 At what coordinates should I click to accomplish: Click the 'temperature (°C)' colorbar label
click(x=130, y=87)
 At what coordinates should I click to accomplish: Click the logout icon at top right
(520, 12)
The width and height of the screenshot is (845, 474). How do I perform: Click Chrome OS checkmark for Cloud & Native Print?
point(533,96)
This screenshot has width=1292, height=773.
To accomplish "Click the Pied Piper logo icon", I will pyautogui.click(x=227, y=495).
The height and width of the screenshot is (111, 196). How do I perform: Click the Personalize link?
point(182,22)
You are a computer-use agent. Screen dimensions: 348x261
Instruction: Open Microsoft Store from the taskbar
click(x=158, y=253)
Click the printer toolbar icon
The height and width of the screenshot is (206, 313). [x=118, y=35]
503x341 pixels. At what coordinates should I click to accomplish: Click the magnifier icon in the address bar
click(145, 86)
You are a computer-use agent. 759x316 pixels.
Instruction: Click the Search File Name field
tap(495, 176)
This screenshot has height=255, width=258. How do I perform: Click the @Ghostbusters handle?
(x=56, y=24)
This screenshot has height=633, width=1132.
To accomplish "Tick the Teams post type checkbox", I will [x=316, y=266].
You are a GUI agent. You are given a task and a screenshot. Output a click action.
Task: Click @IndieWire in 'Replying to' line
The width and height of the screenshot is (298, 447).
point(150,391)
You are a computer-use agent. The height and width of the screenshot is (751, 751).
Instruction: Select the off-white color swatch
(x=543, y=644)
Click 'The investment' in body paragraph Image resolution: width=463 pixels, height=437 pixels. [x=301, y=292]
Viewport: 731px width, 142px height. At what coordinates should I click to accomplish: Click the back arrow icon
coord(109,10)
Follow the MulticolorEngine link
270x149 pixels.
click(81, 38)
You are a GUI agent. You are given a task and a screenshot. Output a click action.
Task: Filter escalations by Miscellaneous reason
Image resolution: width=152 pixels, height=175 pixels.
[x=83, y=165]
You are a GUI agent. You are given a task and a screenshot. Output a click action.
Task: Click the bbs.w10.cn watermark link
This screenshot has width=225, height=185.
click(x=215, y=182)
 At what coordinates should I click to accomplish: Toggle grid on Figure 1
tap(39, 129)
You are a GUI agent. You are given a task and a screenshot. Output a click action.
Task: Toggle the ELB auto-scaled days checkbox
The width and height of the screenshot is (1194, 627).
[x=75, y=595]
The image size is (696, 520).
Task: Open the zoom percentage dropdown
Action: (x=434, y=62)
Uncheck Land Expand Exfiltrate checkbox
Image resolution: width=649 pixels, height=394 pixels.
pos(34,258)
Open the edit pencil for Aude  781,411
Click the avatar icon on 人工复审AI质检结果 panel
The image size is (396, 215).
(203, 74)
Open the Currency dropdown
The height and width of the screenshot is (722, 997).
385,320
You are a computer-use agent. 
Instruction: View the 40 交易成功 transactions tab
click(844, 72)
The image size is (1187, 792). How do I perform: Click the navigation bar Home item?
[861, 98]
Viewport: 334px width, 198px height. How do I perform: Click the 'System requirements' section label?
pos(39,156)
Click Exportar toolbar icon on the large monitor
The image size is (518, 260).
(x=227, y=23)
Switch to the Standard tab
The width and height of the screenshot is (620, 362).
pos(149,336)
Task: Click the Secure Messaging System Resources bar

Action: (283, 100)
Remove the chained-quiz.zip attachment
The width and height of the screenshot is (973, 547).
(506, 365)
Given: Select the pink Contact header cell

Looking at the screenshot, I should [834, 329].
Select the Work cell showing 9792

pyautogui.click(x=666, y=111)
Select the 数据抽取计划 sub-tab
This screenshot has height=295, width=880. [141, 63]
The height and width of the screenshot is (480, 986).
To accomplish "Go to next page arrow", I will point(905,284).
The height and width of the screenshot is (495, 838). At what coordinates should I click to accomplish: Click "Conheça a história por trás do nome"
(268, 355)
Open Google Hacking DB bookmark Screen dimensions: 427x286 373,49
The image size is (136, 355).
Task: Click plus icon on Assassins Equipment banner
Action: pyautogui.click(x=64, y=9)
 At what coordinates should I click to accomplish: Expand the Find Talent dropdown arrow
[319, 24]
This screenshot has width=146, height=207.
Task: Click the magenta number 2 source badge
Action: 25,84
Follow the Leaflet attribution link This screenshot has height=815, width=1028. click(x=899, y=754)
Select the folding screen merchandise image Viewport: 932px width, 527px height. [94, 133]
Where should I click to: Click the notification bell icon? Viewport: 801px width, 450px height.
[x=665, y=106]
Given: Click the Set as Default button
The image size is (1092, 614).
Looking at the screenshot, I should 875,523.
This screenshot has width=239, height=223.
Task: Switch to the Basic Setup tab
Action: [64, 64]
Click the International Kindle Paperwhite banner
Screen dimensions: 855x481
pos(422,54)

•••

▶ [Exercise description] Emit, unaltered, the lines from the top of the listing down through the line that holds "This screenshot has height=633, width=1132."; emit nothing else.

▶ [Solved problem]
 At what coordinates should I click to accomplish: Click the 'temperature (°C)' colorbar label
click(x=130, y=87)
 At what coordinates should I click to accomplish: Click the logout icon at top right
(520, 12)
The width and height of the screenshot is (845, 474). How do I perform: Click Chrome OS checkmark for Cloud & Native Print?
point(533,96)
This screenshot has width=1292, height=773.
To accomplish "Click the Pied Piper logo icon", I will pyautogui.click(x=227, y=495).
The height and width of the screenshot is (111, 196). How do I perform: Click the Personalize link?
point(182,22)
You are a computer-use agent. Screen dimensions: 348x261
Instruction: Open Microsoft Store from the taskbar
click(x=158, y=253)
Click the printer toolbar icon
The height and width of the screenshot is (206, 313). [x=118, y=35]
503x341 pixels. At what coordinates should I click to accomplish: Click the magnifier icon in the address bar
click(145, 86)
You are a computer-use agent. 759x316 pixels.
Instruction: Click the Search File Name field
tap(495, 176)
This screenshot has height=255, width=258. How do I perform: Click the @Ghostbusters handle?
(x=56, y=24)
This screenshot has height=633, width=1132.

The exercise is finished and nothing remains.